La pequeña Mariana solía además llevar sus libros para colorear y su surtidísima lapicera, bueno, al menos así eran esas visitas mientras Mariana era aún una niña. Una vez que creció perdió el interés por acompañar a su padre a donde fuera y ya siendo una adolescente no toleraba siquiera estar cerca de él.
El último volumen del diario de Jacobo Aguilar era el Tomo XVI, comenzaba a finales del mes de julio de 1971 y llegaba hasta el mes de febrero de 1972, en él se relataba a veces con detalle, a veces de manera superficial el día a día personal, reuniones, temas tratados, compras y ventas de sus libros, citas, pendientes y hasta las visitas al médico eran citadas en ese texto.
Este volumen estaba bajo el celoso resguardo de Doña Julia viuda de Aguilar, quien recorría con doloroso detalle los últimos meses de la vida de su compañero, de su amigo, tratando de entender qué había sucedido.
El empastado tenía ya las marcas de la lectura obsesiva; frenética. La tía Julia se hacía acompañar por las tardes y las noches de insomnio de ese diario, al que deshojaba incesante, buscando respuestas, en anhelo de consuelo, fortificando su postura, convencida de su pienso. Jacobo no había muerto en un accidente, había algo más, ¡no se trataba de algo fortuito!
Jacobo ya no estaba, no físicamente, pero dejó una seria de pistas -al menos eso pensaba su viuda- una ruta señalada con migajas de pan que debían de ser seguidas, que conducían a algún lugar; que podrían revelar mucho. La orilla del hilo que ató Teseo a la puerta del laberinto para encontrar de nueva cuenta la salida.
Únicamente hacía falta encontrar la primera pista; la primera señal.
Julia estaba segura de que el diario era un distractor, ni siquiera un referente, el mensaje debería estar oculto en la vieja librería, propiedad de Jacobo.

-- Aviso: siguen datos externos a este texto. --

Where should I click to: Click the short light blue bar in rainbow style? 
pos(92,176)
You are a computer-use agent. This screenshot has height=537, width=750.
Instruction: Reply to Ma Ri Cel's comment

La Tía Julia no tomaba como literal mucho del diario, sabía de Jacobo y sus metáforas; se divertía con ello. Podía referirse a una visita al mercado de la calle cuarta vieja como un viaje a tierra santa, los trabajos de contabilidad de sus amigos estaban citados como el zoológico y los changos; así era Jacobo Aguilar, todo un enigma; un divertido enigma.
Capítulo 6
Fantasmas
El trabajo de Velarde ya es más que nada rutinario, monótono. Hace muchos años que dejó de ser tedioso; cuando le importaba invertir el tiempo en algo más pudo haberlo sido, pero ya no.
Hacía pasado ya algún tiempo en que decidió abandonar las calles para refugiarse en el área de archivos, las rodillas ya no le daban el mejor de los servicios; el sótano del edificio que albergaba las oficinas de la policía judicial federal se había convertido en su refugio, en su santuario. Cientos de cajas apiladas y enmohecidas le brindaban su mejor compañía.
Aunque Velare ya no patrullaba conservaba su arma de cargo, la lleva siempre consigo, abastecida. Dista mucho de ser nueva, pero le conservaba en buen estado. Haberla recibido de manos del propio Gustavo Díaz Ordaz le concedía, por decir lo menos, permiso de portación vitalicio.
A Velarde le inquieta permanecer relegado, si bien podría admitir que al principio le resultaba cómodo tener una participación poco activa dentro del cuerpo policiaco, últimamente se desespera por sentirse oxidado, son escasas las ocasiones en que es considerado para participar en un operativo, ya no se diga en un allanamiento, no cuenta con la confianza expresa de sus jefes; conserva su puesto por sus contactos en el Distrito Federal (que cada vez son menos) y por ser el único elemento que cubre vacaciones, ausencias y tiempo extra sin chistar.
Tanto tiempo en este autoexilio en el área de archivo le ha trastornado sin darse cuenta, los ruidos que logran filtrarse desde el exterior poco a poco se han ido transformando en una incómoda voz interior que lo molesta, que se burla de su vejez prematura, de su falta de méritos, de su soledad; le atormenta.
Los murmullos, el barullo de oficina, las miradas que no van acompañadas de sonido alguno; todo le resulta sospechoso.